The Times of Tanzania
Eastern Africa News Network

Yoga Tourism spirits around Amani Nature Forest

Meditation in the Wild? A new type of forest tourism seems to be spiritually kicking off in Northern Tanzania.

The meditation oriented form of spiritual excursion is already attracting a variety of special visitors from all over the world who are now flocking into the Amani Nature Forest Reserve to connect with their inner selves.

Located in Muheza District of Tanga Region, the lush green and thick Amani Forest Reserve is part of the Usambara Mountains range.

Gabriel Ponera is a tour guide at Amani Nature Forest Reserve, who affirms that Yoga tourism is starting to thrive in the largest forested block on wilderness mapped within the East Usambara Mountains.

So far a total of five dedicated Yoga locations have been cleared in the forest for serious mediation.

“People want to directly connect with nature while meditating and doing Yoga,” explained Mkongewa, adding that this is the latest and most popular type of tourism emerging in Northern Tanzania but which is only found in Muheza.

In fact, Yoga tourism done in such pristine natural surroundings is only practiced in Tanzania, at the Amani Nature Forest.

The reserve is the only place on the African continent offering this type of spiritual excursion on the cheap.

Yoga happens to be a Sanskrit word which can be translated as ‘Yoke’ or meaning ‘union.’ For the case of Amani forest, this should be a union with nature.

As far as practitioners are concerned, ‘Yoke,’ means drawing together, to bind together; or to unite.

The related mediation or exercise is meant to yoke or create a union of the body, mind, soul, and the universal consciousness.

Tourists visiting Amani forest in Tanga recently discovered the spiritual value of many of its natural hotspots that have now been dedicated to serious meditation.

Yoga is the journey of the self, through the self, to the self.” ― The Bhagavad Gita

A team of media practitioners, members of the Journalists Environment Association of Tanzania (JET) on a study trip organized under the USAID Tuhifadhi Maliasili activity discovered this new type of tourism to be beneficial to both the environment and economic development in the surrounding communities.

Senior Conservator Alphonce Aldo Nyululu who is the Acting conservator in-charge for the Amani Nature Forest Reserve, reveals that the nature forest is home of most of the species of African Violet Saint-Paulia, named after Baron Walter von Saint Paulia Illaire.
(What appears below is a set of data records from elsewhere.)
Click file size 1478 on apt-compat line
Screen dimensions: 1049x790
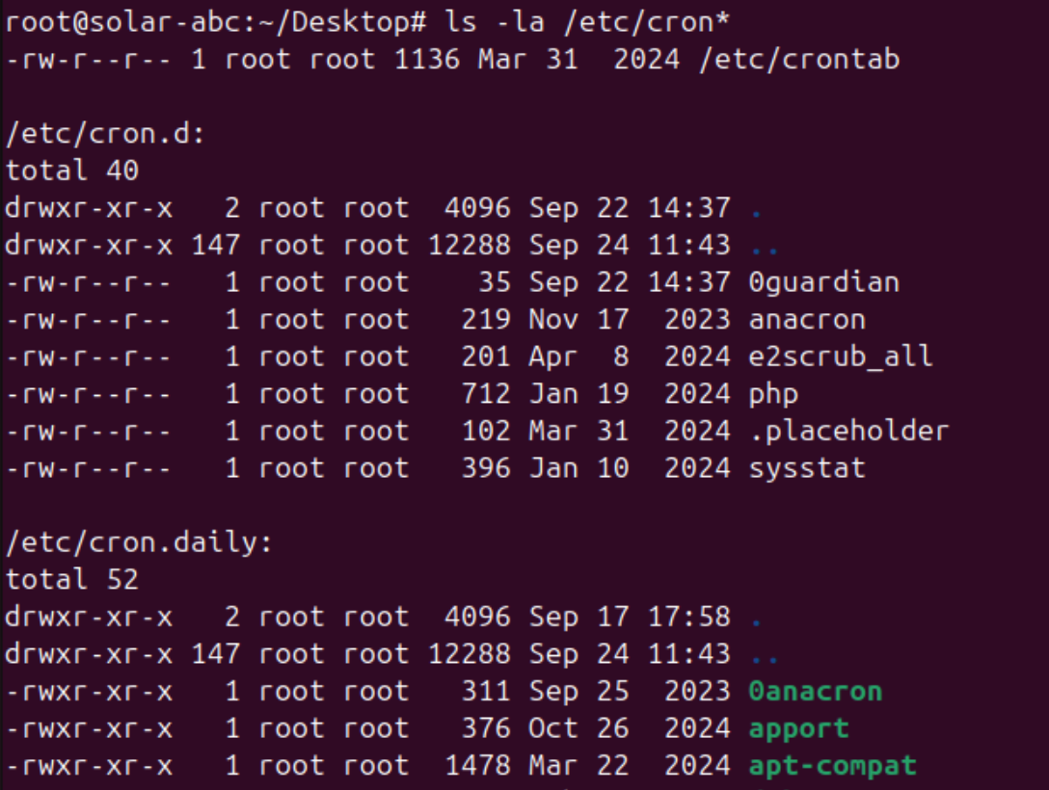point(477,766)
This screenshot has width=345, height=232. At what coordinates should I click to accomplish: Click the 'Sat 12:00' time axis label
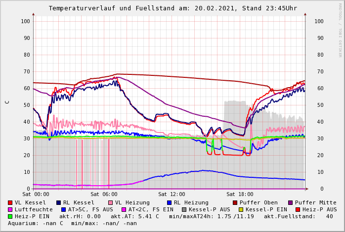[172, 195]
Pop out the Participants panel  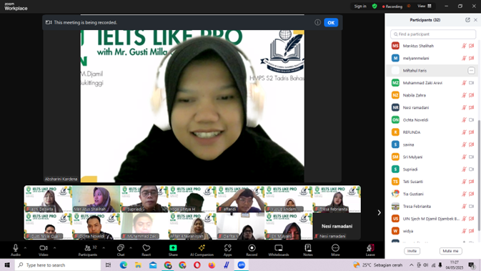point(467,20)
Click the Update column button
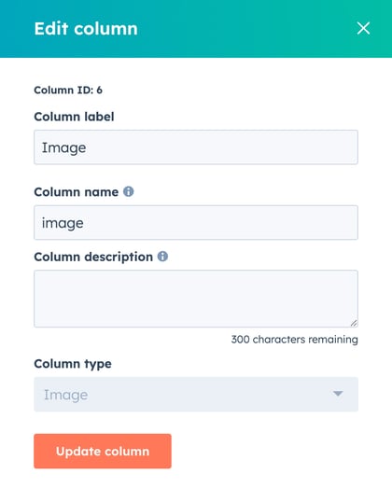Screen dimensions: 392x488 (103, 451)
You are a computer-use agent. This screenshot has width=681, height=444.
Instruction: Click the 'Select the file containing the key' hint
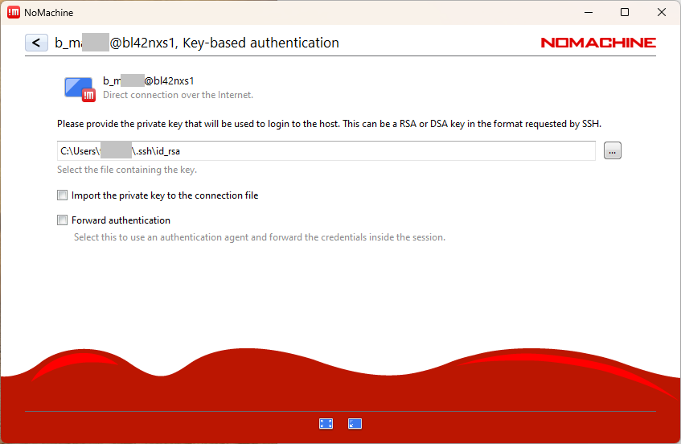[126, 170]
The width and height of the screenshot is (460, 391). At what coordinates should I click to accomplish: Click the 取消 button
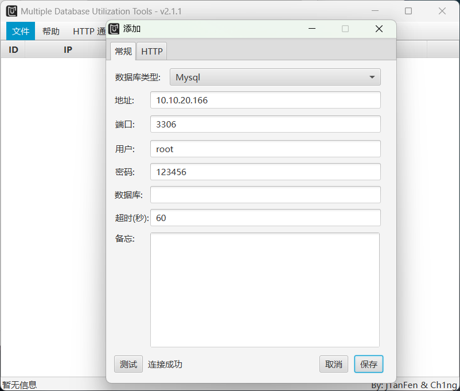pos(333,364)
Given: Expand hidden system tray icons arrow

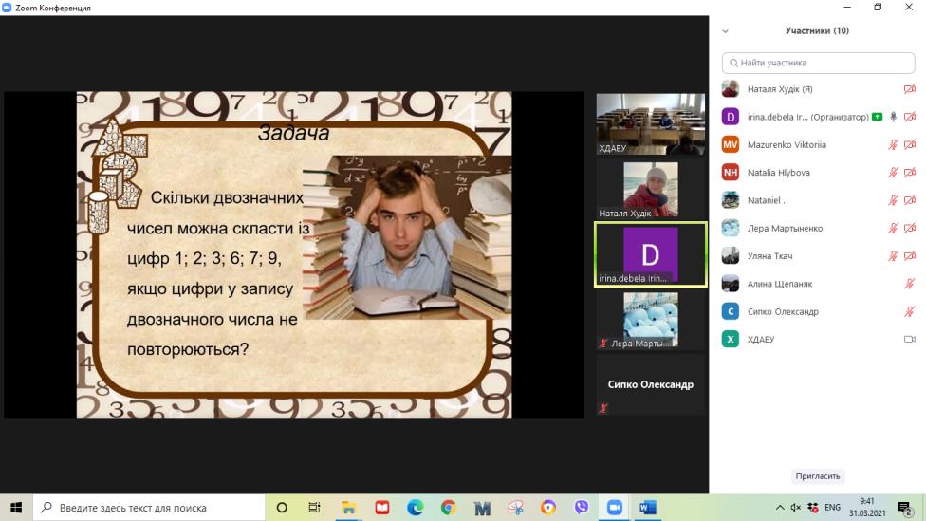Looking at the screenshot, I should (x=780, y=508).
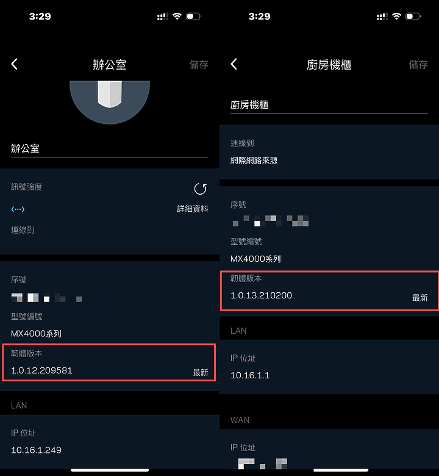Tap the LAN IP address 10.16.1.1
Screen dimensions: 439x476
tap(250, 375)
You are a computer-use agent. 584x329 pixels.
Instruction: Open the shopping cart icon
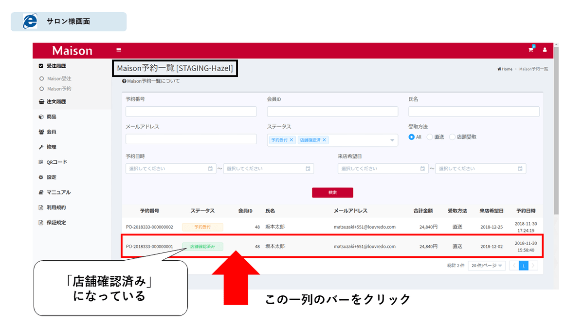(531, 50)
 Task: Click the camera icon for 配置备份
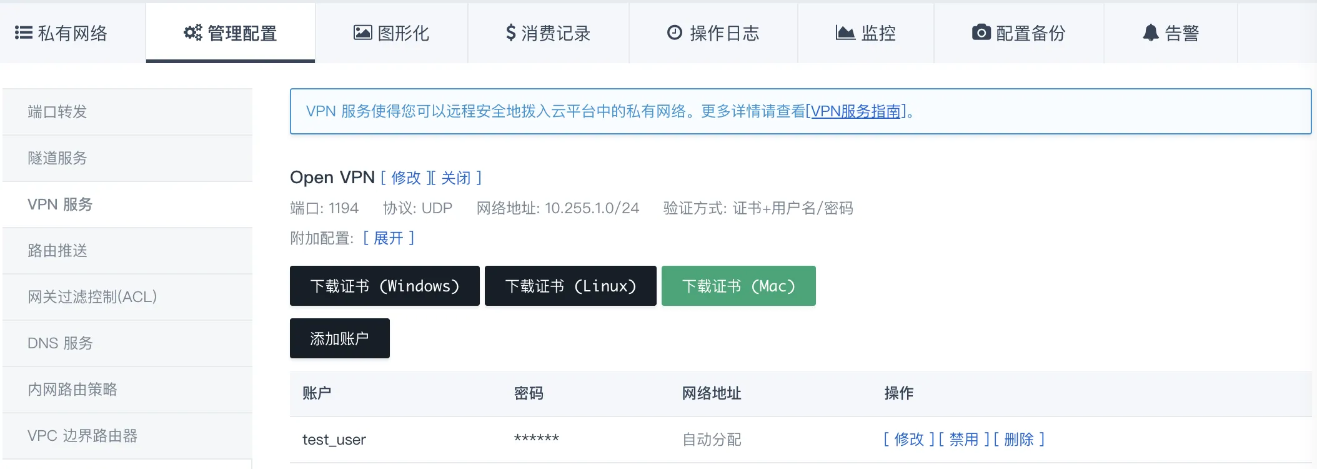[982, 33]
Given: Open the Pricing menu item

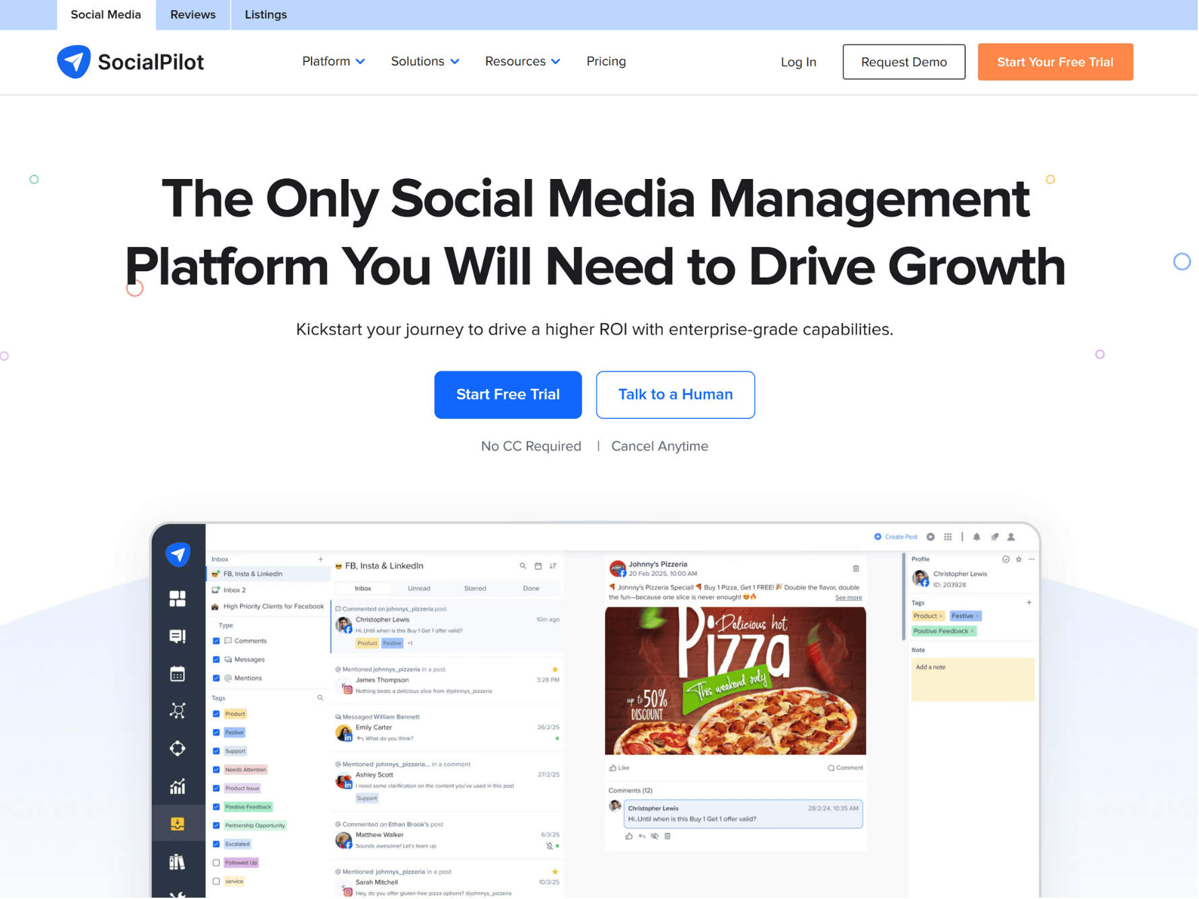Looking at the screenshot, I should click(606, 62).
Baron Illaire was the German administrator of Tanga Province during colonial days circa 1890s.

The Violet Saint-Paulia is considered to be a plant of spiritual significance with supernatural powers to heal and grant wishes to anybody who will supplicate to the pink flowery shrub, endemic to the Eastern Usambara Mountains.

“The Amani Botanical Garden, established in 1902, is one of the oldest Botanical Gardens in Africa, covering 340 hectares and containing more than 1000 species of plants taken from all over the world,” revealed Conservator Nyululu adding that the legendary garden is used for conservation, education and research.

On his part Aloyce John Mkongewa an Assistant Researcher in the precinct who also serves as tour guide at Amani, pointed out that other tourists love to swim or take natural showers at several waterfalls dotting the forest, also believing that it has some spiritual values.

Amani Nature Reserve, according to experts in biology, is essentially a center for botany and zoological diversity. The floristic composition is very diverse and there are 2012 vascular plants species per hectare.

Encompassing Amani and Nilo clusters, the natural forest cover is internationally recognized for the high number of endemism, species found nowhere else in the world.

Margaret Simon Malekela, the Assistant Conservator II says more than quarter of the thirty odd species of amphibians and reptiles in East Usambara are found nowhere else in the world. Among plants, the sub montane forests are especially rich in endemic species.